Today, the event is marked by a thin layer of sediment called the K–Pg boundary, which can be found throughout the world in marine and terrestrial rocks, dated to 66 million years ago (pictured here in Zumaia, Spain)
T–plus one year
The atmosphere is still filled with dust and the sun hasn’t shone for a year. Average temperatures are now 15°C (27°F) lower than before the impact.
The rotted skeletons of dinosaurs and marine reptiles are scattered everywhere. Small animals like mammals the size of rats and insects nest in crevices. More than 50 per cent of plants have died out.
T–plus 10 years
Earth is still in the grip of a fierce winter. Inland lakes and rivers around the world are iced over.
‘Clearly, there were no humans about at this time – there weren’t even any larger mammals,’ the experts said.
‘But given the only species that survived were those that could burrow or live below water, it is unlikely that you could have survived this long.’

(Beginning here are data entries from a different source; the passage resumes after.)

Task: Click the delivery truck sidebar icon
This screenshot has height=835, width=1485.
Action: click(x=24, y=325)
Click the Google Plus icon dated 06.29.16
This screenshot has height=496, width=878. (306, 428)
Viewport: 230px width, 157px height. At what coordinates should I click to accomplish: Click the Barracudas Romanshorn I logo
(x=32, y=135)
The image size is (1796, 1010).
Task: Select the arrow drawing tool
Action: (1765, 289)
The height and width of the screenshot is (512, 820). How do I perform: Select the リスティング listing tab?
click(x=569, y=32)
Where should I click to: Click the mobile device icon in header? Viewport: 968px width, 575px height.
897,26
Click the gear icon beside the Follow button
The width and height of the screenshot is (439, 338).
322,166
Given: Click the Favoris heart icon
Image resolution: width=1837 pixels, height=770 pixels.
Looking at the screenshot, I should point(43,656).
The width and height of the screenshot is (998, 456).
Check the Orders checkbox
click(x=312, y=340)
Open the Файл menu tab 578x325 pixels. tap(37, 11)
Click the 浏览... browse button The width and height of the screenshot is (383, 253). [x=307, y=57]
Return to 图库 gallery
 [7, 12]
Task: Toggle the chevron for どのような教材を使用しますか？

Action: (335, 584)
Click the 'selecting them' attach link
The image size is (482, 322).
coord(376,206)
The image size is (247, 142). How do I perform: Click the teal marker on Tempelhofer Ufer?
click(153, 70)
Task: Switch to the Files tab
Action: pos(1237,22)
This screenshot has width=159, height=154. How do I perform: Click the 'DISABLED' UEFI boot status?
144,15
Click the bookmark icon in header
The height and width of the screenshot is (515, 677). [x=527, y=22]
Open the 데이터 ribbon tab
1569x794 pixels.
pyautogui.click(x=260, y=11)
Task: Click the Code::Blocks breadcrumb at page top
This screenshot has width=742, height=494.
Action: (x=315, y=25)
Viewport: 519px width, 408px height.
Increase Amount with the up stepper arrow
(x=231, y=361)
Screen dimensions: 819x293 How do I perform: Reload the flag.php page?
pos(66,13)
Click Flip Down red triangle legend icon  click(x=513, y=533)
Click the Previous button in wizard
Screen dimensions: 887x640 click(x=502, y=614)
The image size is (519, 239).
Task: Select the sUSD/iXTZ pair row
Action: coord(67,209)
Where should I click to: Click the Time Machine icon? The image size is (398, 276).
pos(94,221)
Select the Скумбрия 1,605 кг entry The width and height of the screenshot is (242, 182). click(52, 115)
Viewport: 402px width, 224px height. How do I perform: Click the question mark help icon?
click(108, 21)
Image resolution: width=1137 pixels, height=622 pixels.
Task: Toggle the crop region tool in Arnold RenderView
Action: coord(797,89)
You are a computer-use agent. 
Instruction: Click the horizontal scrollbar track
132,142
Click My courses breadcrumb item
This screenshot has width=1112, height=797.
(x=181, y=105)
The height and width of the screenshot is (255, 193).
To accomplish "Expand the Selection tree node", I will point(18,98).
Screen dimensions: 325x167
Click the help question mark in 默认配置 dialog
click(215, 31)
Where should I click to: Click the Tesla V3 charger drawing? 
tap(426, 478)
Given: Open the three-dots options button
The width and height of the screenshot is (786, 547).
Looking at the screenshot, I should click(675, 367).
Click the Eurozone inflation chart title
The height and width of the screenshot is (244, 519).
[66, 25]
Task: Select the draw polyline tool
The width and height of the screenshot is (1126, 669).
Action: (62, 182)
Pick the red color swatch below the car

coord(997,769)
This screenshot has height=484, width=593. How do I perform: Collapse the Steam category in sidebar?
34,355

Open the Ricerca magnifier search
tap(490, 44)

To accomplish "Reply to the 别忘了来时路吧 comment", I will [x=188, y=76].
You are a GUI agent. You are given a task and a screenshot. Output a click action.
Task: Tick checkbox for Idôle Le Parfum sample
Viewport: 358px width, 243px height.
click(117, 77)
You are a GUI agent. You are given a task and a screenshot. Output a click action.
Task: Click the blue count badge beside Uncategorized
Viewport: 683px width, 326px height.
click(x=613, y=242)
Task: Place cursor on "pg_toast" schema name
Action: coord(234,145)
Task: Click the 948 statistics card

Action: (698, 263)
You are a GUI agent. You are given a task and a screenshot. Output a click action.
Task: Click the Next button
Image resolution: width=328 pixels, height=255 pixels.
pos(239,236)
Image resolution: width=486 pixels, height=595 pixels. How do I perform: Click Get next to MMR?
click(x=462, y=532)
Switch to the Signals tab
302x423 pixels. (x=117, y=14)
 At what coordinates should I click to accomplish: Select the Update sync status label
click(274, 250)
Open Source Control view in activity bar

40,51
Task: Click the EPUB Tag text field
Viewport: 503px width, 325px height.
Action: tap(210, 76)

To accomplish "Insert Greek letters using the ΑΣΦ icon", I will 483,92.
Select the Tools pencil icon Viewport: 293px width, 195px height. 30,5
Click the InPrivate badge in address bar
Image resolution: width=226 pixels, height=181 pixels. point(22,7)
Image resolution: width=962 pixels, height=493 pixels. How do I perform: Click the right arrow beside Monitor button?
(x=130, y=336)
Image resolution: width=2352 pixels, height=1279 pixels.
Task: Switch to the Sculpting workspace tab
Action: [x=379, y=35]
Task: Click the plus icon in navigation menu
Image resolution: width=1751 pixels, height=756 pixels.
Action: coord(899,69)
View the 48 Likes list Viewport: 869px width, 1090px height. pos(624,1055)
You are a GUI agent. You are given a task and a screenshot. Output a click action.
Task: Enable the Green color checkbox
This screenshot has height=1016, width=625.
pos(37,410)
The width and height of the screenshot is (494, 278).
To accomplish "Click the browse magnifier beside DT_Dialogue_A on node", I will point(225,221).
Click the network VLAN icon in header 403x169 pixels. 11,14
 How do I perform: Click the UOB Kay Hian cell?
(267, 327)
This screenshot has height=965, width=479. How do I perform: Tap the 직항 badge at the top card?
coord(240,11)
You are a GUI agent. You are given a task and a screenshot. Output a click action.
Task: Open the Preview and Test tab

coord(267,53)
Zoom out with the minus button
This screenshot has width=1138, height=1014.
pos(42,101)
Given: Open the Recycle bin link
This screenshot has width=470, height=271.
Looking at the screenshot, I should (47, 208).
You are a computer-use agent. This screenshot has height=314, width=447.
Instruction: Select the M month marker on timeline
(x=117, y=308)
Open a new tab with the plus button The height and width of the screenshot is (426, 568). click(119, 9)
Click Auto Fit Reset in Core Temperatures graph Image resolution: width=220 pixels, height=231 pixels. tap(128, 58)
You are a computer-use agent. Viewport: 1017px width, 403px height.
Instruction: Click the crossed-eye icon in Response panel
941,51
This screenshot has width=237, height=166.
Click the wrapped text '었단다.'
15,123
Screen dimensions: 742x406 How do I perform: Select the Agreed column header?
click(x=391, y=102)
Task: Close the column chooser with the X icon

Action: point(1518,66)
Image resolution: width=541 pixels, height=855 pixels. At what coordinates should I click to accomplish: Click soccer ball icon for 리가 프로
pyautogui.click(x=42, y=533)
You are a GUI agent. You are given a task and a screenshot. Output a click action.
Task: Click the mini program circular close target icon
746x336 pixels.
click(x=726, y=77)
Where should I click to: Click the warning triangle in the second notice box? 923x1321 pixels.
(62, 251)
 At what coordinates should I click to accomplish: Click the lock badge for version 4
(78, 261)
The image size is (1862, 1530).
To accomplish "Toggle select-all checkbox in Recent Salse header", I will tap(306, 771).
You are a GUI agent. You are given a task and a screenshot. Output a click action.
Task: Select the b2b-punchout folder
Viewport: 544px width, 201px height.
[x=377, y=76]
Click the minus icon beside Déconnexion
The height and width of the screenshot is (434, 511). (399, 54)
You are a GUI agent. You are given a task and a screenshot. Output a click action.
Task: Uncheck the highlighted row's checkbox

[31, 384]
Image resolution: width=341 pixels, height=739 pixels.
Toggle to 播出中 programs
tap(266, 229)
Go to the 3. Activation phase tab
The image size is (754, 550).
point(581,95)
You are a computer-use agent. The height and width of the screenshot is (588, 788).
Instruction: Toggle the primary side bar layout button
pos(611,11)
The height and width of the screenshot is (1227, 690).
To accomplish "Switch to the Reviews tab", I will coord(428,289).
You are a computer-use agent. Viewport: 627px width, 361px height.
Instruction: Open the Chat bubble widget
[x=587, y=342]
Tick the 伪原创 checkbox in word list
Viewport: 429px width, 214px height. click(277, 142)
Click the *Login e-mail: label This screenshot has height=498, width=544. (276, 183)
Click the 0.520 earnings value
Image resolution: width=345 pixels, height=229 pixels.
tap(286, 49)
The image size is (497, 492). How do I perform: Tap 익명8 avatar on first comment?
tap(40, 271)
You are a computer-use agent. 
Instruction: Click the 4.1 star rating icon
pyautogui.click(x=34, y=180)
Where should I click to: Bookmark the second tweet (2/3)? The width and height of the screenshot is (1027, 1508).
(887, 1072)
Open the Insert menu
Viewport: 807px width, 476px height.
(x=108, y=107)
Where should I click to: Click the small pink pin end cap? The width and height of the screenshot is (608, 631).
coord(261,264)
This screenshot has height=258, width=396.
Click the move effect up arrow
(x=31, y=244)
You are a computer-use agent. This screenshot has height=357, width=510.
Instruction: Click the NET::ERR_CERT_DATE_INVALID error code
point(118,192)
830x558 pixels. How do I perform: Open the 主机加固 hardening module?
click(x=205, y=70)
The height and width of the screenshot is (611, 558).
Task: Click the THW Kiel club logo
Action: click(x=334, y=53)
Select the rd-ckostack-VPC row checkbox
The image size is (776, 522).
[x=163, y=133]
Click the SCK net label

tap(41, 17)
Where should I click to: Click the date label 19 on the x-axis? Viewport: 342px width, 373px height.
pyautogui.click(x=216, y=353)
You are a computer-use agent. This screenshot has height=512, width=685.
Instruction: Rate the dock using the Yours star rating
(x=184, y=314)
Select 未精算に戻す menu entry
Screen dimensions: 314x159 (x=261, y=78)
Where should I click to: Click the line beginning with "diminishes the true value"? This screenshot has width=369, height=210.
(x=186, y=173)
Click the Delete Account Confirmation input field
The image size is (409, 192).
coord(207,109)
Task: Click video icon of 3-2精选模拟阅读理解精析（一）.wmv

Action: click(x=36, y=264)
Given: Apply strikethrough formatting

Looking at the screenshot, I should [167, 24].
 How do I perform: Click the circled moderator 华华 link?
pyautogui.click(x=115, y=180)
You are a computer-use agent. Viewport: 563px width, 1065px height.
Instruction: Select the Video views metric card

However, life slowly begins to rebuild far away from the impact site as turtles, smaller crocodiles, lizards, snakes, some ground–dwelling birds and small mammals repopulate.
T–plus 66 million years
It is estimated that half the species of plants and animals alive at the end of the Cretaceous disappeared.
But the extinction of the dinosaurs led to the successful spread and evolution of mammals.
‘It is salutary to think that without the asteroid collision, primates might never have reached the level we are at today,’ the experts concluded.
‘But it is equally salutary to consider that modern humans are causing some of the same changes to the atmosphere that ultimately killed our reptilian forebears and may one day also lead to our own demise.’